### Exercise brief:
Check every line of the material below, and show those that contain "email".

=== Dataset records ===

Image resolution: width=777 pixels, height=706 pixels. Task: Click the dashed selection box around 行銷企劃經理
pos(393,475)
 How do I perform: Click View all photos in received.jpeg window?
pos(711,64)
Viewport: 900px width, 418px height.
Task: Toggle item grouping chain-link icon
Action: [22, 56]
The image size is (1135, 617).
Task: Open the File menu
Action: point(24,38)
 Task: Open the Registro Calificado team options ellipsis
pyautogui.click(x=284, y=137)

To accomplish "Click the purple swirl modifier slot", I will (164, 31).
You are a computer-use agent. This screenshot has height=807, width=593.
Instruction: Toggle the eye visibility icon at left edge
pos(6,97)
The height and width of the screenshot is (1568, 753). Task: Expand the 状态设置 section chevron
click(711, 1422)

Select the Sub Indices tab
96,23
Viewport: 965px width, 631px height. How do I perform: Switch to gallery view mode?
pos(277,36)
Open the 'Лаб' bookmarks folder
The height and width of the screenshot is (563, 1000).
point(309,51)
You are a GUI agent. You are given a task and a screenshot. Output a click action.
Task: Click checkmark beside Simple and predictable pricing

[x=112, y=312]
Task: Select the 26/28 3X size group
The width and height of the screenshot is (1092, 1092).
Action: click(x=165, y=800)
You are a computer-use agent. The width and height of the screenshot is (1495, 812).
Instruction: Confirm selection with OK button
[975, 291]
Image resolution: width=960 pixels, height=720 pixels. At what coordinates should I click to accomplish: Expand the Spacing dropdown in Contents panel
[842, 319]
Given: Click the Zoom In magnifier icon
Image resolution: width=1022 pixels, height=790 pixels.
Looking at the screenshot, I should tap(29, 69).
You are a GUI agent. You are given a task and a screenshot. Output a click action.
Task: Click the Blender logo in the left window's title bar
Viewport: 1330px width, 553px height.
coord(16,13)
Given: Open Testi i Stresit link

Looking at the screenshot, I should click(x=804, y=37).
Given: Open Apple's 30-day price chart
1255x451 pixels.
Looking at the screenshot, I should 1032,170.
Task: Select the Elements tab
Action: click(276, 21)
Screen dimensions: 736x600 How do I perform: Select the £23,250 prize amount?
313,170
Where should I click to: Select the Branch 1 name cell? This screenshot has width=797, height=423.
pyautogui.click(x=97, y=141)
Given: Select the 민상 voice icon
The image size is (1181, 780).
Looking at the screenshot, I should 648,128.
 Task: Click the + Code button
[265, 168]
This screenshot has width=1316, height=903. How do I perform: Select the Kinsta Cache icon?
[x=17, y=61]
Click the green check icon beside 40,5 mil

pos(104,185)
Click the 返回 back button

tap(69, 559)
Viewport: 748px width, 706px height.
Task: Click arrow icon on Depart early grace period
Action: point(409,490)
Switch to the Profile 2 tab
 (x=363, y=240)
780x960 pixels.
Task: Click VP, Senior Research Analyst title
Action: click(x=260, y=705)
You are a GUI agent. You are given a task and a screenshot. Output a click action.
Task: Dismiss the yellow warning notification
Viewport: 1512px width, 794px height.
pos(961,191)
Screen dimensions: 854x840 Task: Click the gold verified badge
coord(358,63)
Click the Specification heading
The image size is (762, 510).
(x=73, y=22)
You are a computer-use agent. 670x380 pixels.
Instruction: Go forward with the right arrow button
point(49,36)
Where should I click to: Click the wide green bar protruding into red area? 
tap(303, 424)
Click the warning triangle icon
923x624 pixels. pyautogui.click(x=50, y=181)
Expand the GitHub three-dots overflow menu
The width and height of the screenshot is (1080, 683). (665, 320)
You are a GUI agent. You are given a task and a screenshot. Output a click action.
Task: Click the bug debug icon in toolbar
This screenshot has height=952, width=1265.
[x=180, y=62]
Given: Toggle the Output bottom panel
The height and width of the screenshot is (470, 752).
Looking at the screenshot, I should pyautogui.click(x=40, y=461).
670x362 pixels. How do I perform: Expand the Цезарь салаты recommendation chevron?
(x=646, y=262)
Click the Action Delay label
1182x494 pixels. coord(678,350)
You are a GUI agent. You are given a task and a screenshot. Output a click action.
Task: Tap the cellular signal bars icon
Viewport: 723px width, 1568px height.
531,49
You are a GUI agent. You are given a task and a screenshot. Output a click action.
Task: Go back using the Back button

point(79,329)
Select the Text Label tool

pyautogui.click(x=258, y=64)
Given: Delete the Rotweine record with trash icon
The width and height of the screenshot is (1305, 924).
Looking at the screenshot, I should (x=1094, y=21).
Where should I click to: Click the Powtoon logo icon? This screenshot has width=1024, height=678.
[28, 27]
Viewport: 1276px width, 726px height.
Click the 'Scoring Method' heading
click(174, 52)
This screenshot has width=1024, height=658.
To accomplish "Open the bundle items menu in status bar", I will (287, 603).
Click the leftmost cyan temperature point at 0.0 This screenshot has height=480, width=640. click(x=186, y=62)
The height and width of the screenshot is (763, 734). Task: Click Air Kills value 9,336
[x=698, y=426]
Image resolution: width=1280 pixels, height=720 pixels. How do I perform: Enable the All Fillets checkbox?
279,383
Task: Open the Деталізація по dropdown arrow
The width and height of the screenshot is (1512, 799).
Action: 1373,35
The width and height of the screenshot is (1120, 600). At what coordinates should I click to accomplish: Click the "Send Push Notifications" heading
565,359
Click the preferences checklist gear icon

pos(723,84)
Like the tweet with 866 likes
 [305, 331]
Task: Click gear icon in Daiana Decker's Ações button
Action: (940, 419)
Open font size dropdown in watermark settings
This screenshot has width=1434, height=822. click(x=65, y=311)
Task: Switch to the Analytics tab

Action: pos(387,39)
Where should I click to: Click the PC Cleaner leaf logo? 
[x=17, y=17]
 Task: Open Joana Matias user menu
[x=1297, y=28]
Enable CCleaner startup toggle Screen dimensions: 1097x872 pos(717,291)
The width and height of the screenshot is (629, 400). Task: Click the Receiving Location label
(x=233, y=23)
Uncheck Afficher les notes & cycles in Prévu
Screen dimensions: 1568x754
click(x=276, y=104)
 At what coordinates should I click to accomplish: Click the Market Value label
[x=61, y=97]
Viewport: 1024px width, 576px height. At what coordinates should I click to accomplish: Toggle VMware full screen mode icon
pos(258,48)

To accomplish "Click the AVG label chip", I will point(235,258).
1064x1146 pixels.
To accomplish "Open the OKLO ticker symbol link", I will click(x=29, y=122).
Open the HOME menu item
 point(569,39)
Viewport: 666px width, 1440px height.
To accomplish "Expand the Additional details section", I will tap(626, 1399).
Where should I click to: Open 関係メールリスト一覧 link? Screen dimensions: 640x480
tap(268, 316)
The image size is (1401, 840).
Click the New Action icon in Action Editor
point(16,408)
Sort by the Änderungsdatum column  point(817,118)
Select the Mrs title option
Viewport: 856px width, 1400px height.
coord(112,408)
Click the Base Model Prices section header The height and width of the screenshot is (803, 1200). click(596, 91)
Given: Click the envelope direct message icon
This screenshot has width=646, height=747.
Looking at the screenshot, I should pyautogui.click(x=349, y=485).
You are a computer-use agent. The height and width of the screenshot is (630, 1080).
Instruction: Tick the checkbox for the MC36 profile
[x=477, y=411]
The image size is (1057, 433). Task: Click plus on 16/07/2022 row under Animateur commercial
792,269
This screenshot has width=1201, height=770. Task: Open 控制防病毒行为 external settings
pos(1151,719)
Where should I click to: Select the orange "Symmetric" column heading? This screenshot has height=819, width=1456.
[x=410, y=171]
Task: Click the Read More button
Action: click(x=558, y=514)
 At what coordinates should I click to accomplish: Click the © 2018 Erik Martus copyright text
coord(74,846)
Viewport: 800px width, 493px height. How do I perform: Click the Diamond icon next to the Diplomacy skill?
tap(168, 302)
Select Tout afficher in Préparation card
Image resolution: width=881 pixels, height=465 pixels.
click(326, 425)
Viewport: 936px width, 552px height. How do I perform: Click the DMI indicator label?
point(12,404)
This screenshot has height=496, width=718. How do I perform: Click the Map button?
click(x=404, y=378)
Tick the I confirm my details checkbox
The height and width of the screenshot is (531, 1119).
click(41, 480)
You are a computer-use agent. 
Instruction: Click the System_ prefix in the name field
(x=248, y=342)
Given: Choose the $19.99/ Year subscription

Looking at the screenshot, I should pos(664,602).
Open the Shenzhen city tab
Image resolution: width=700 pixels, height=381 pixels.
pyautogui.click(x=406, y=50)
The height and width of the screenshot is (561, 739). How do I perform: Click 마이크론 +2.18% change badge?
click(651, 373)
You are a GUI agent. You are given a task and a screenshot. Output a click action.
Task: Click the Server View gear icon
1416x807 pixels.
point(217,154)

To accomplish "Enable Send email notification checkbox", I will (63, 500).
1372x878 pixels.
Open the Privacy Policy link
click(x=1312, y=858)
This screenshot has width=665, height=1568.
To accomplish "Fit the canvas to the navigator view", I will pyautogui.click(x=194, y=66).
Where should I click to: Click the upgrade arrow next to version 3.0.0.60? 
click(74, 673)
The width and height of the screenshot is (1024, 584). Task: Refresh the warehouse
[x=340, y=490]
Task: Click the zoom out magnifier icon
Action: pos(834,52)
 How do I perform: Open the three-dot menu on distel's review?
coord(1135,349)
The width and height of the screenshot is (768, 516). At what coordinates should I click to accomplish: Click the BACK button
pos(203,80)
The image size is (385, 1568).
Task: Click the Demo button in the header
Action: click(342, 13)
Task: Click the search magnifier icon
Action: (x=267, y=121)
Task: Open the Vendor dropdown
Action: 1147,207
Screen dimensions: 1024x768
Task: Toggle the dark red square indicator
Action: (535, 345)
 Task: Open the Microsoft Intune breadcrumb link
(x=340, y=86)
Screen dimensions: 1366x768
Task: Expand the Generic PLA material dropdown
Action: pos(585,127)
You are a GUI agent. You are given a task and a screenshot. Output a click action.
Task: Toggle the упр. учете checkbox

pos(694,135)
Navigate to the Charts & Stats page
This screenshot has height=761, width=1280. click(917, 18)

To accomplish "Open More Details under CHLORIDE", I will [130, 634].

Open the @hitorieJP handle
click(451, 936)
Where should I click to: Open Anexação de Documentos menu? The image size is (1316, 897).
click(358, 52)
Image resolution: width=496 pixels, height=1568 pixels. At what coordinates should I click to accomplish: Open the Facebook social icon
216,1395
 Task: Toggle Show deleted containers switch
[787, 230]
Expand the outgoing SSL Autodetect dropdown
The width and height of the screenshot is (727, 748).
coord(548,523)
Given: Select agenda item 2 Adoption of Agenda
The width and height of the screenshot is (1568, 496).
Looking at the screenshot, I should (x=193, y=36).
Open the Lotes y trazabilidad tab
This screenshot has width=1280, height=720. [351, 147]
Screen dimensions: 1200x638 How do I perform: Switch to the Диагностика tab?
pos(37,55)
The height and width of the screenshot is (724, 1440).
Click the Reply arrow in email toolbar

===

### Written solution:
To accomplish "Enable Send email notification checkbox", I will (63, 500).
Click the Reply arrow in email toolbar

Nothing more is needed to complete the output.